■ REQUIRED ACTION: Every record below needs to be written out exactly, apart from the pictures.

■ Pixel coordinate grounding data:
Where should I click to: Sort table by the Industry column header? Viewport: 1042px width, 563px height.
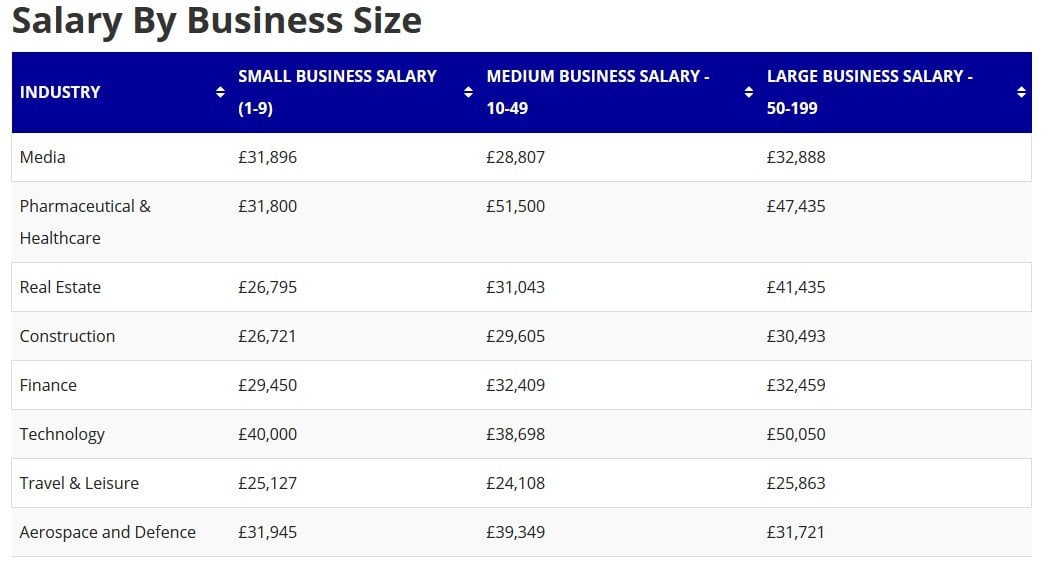point(60,92)
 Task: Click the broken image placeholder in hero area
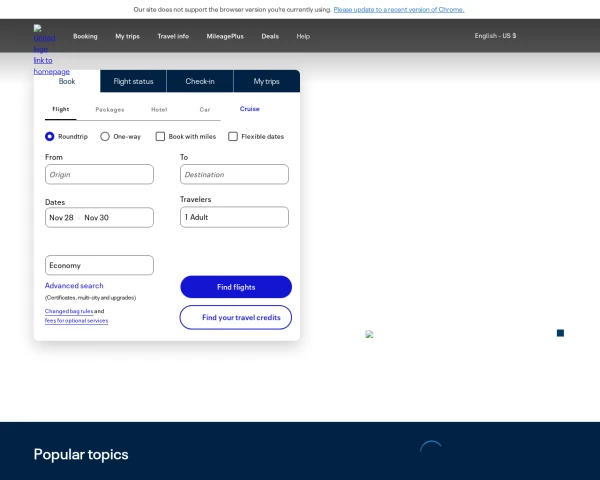(370, 334)
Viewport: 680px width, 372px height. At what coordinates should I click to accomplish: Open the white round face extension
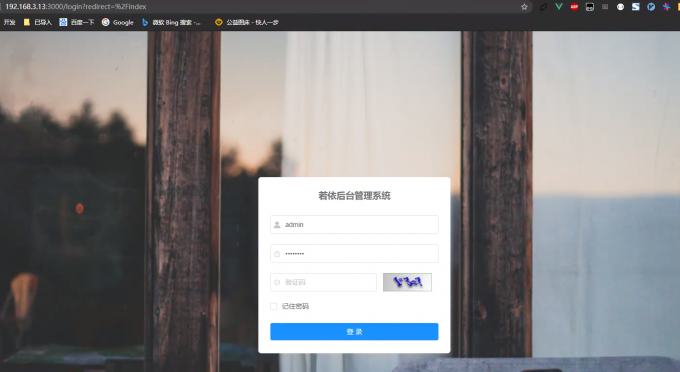click(x=620, y=7)
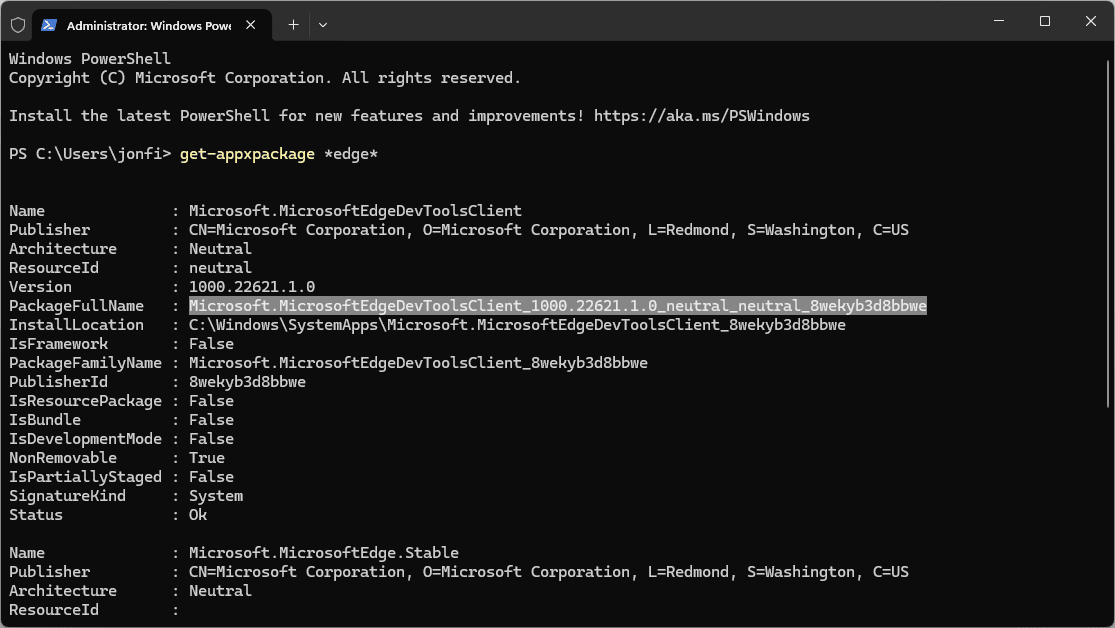Click the NonRemovable True value

(206, 458)
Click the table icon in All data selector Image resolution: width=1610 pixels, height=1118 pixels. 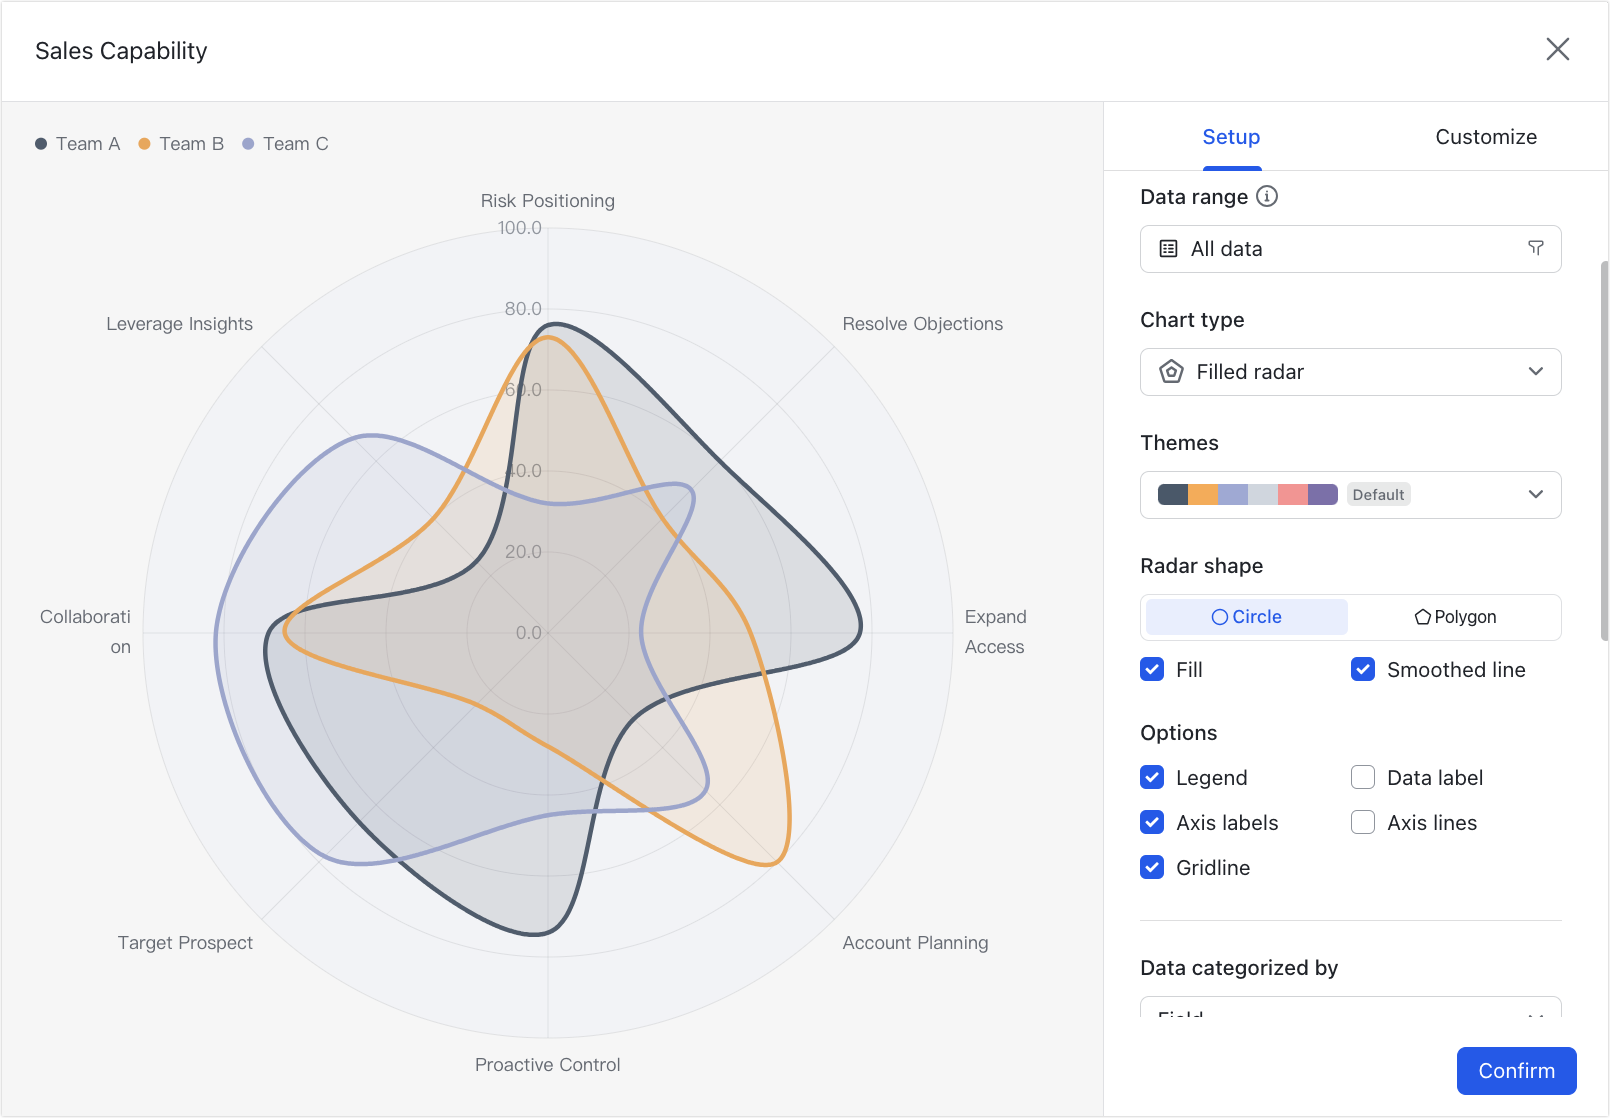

■ WORKED SOLUTION:
Where should I click to: Sort table by the Industry column header? Viewport: 1042px width, 563px height.
point(60,92)
 Task: Click the broken image placeholder in hero area
(370, 334)
Viewport: 680px width, 372px height. At what coordinates should I click to accomplish: Open the white round face extension
click(x=620, y=7)
Click the NonRemovable True value

(206, 458)
Click the table icon in All data selector Image resolution: width=1610 pixels, height=1118 pixels. 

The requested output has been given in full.